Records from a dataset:

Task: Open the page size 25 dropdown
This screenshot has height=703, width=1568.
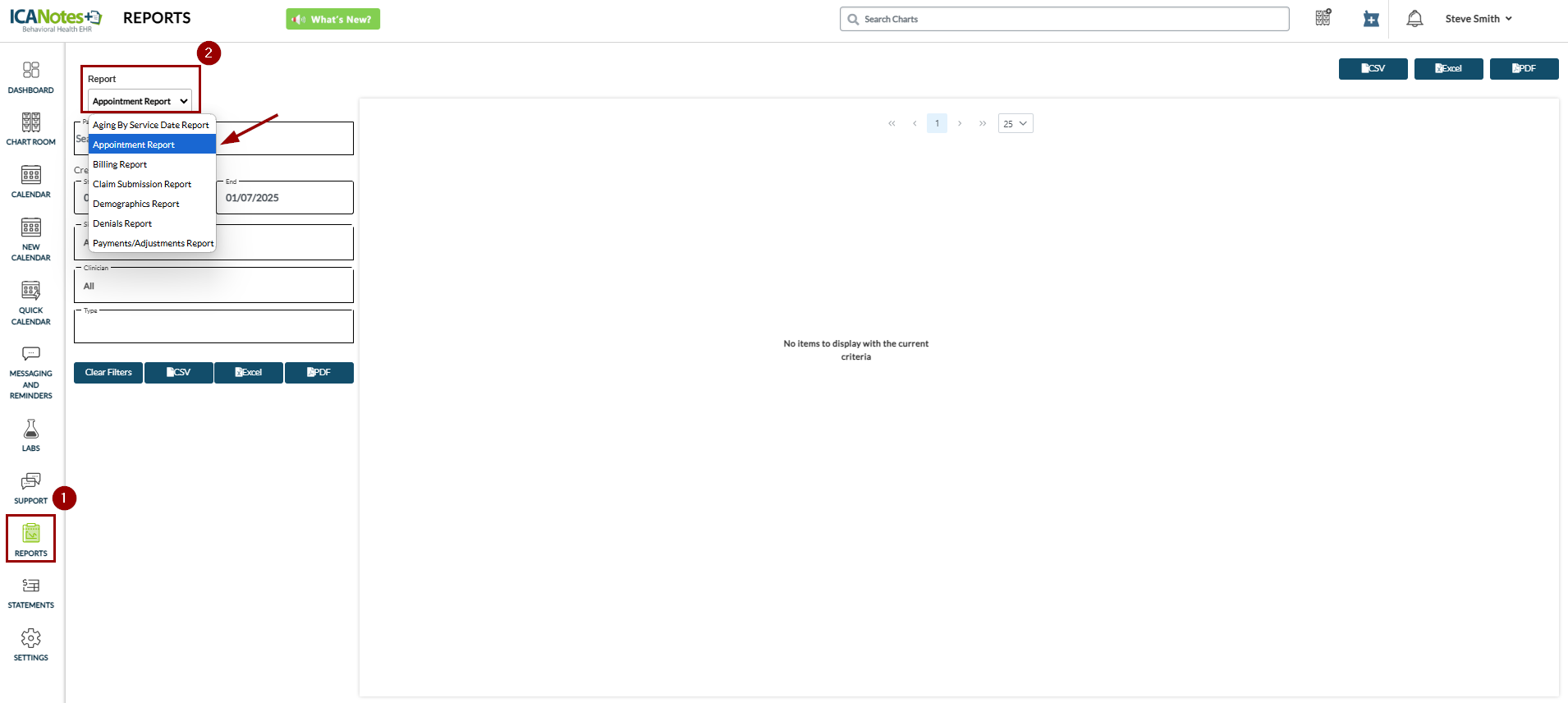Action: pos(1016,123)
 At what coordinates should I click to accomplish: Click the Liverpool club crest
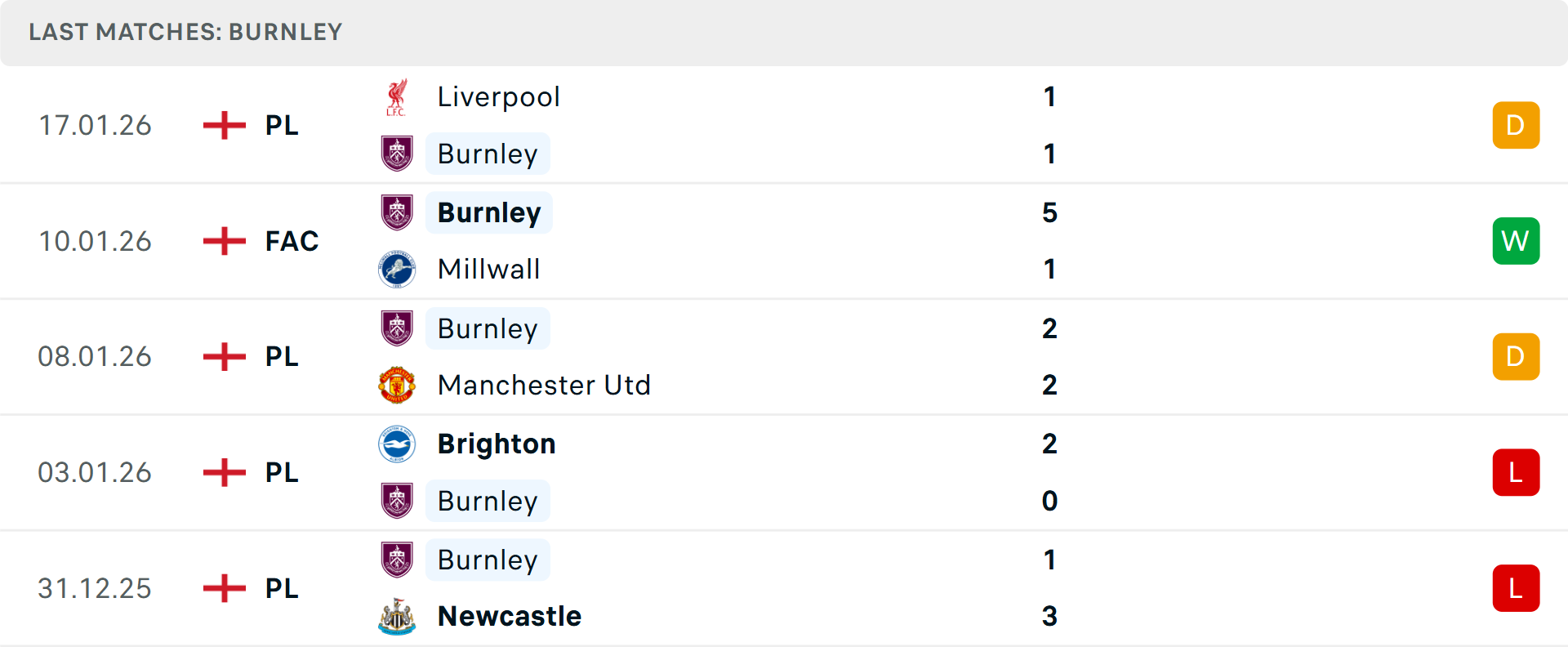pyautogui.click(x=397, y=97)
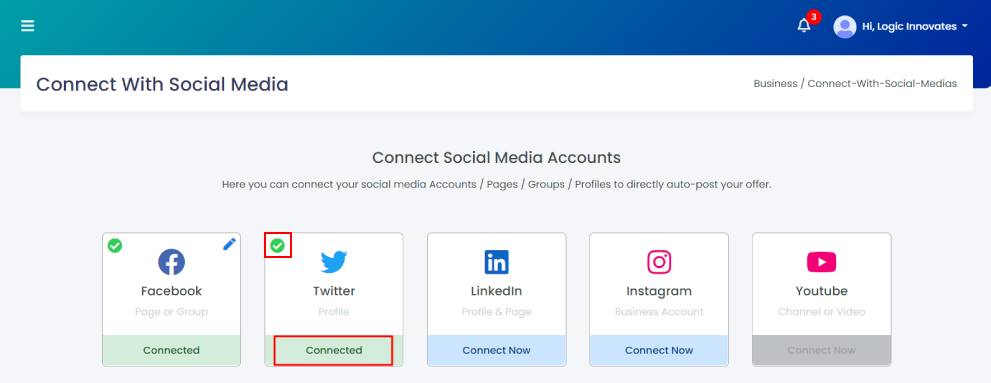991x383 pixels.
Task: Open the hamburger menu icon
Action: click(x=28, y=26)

---

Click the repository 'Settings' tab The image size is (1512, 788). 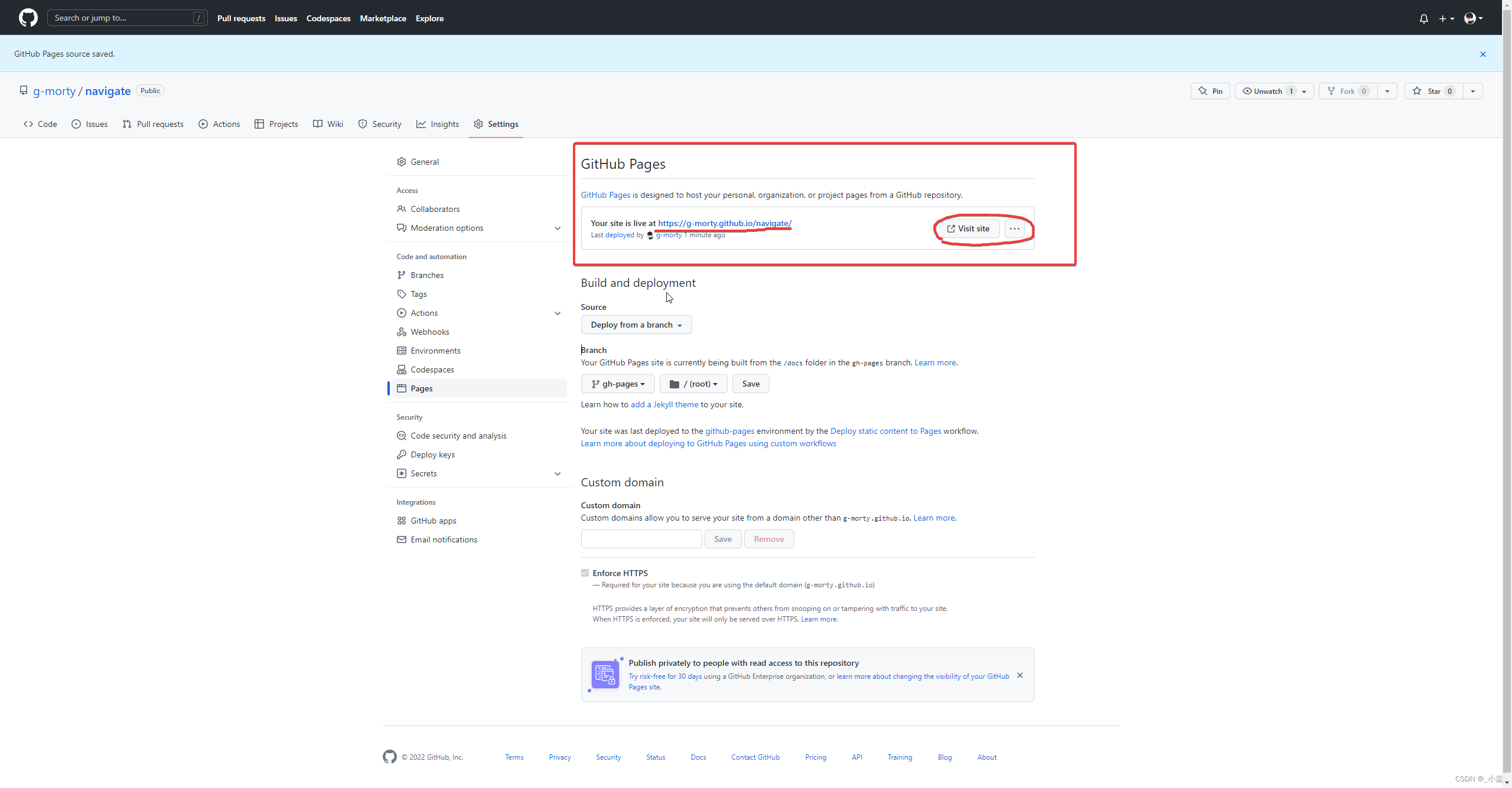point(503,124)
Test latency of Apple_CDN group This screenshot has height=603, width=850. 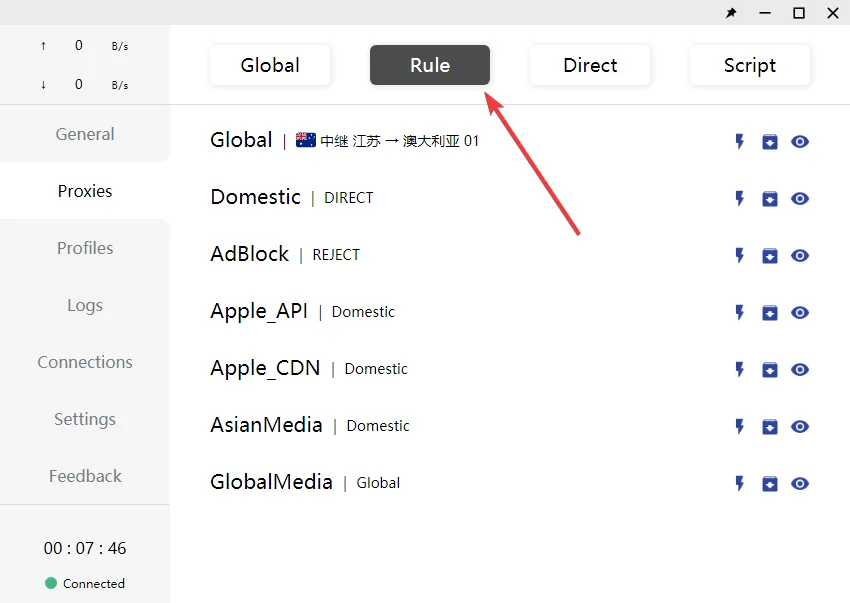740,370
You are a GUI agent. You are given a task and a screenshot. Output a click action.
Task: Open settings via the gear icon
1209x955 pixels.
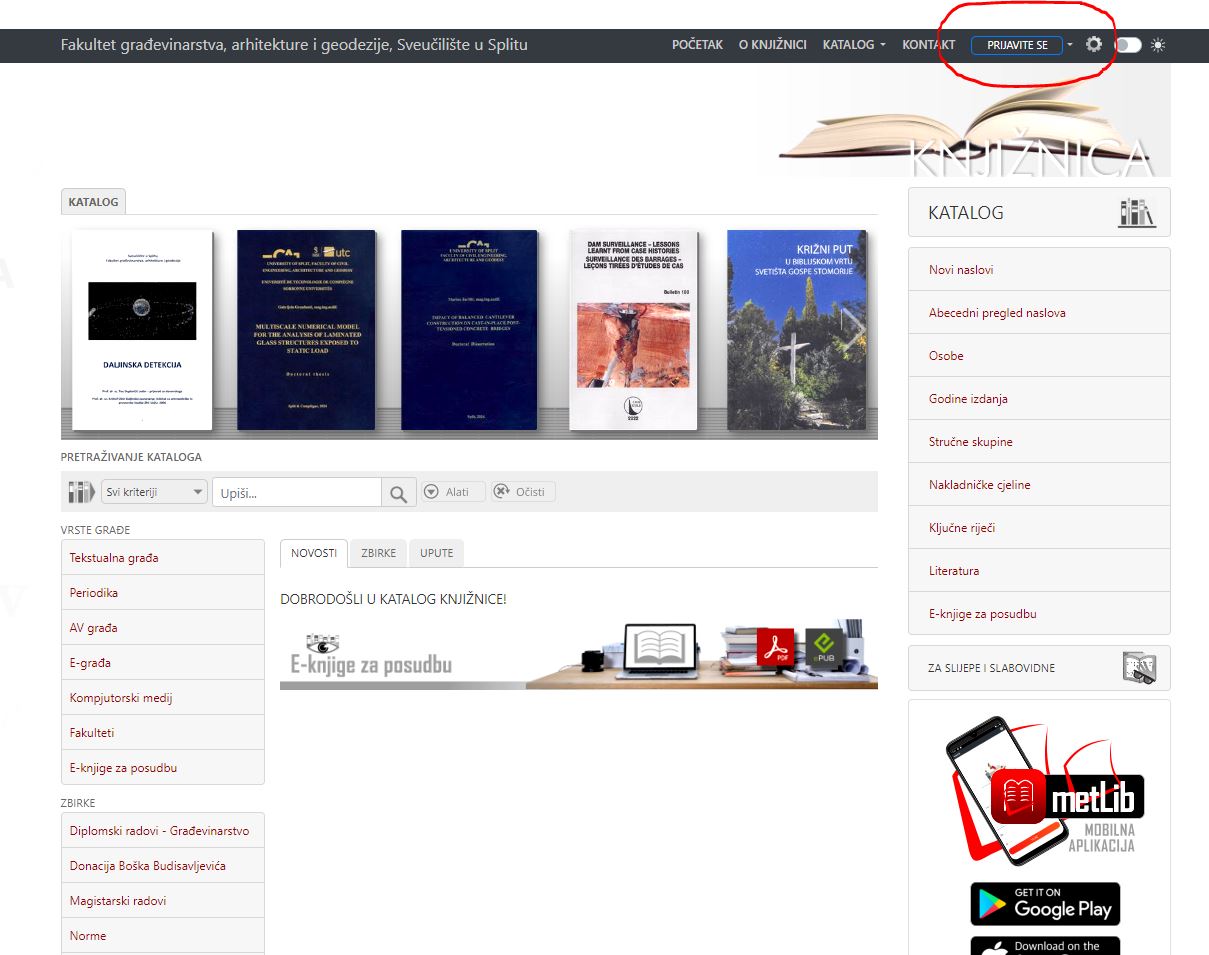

**TASK TO COMPLETE**:
Retype exactly the lines above, from the one with "You are a GUI" through the one with "1209x955 pixels.", inclusive.

**RESPONSE AREA**:
You are a GUI agent. You are given a task and a screenshot. Output a click action.
Task: Open settings via the gear icon
1209x955 pixels.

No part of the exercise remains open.